The ryanodine receptor calcium channel of β-cells -: Molecular regulation and physiological significance

The list of Ca2+ channels involved in stimulus-secretion coupling in beta-cells is increasing. In this respect the roles of the voltage-gated Ca2+ channels and IP3 receptors are well accepted. There is a lack of consensus about the significance of a third group of Ca2+ channels called ryanodine (R receptors. These are large conduits located on Ca2+ storage organelle. Ca2+ gates these channels in a concentration- and time-dependent manner. Activation of these channels by Ca2+ leads to fast release of Ca2+ from the stores, a process called Ca2+- induced Ca2+ release (CICR). A substantial body of evidence confirms that beta-cells have RY receptors. CICR by RY receptors amplifies Ca2+ signals. Some properties of RY receptors ensure that this amplification process is engaged in a context-dependent manner. Several endogenous molecules and processes that modulate RY receptors determine the appropriate context.
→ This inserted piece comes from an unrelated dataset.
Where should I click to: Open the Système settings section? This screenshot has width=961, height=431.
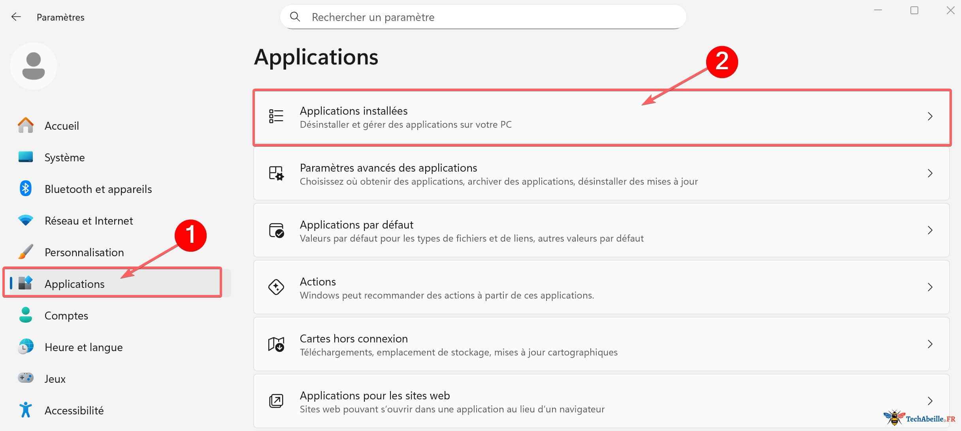pyautogui.click(x=64, y=157)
Among these are several glycolytic intermediates, long-chain acyl CoA, ATP, cAMP, cADPR, NO, and high luminal Ca2+ concentration, and all of these have been shown to sensitize RY receptors to the trigger action of Ca2+. RY receptors, thus, detect co-incident signals and integrate them. These Ca2+ channels are targets for the action of cAMP-linked incretin hormones that stimulate glucose-dependent insulin secretion. In beta-cells some RY receptors are located on the secretory vesicles. Thus, despite their low abundance, RY receptors are emerging as distinct players in beta-cell function by virtue of their large conductance, strategic locations, and their ability to amplify Ca2+ signals in a context-dependent manner.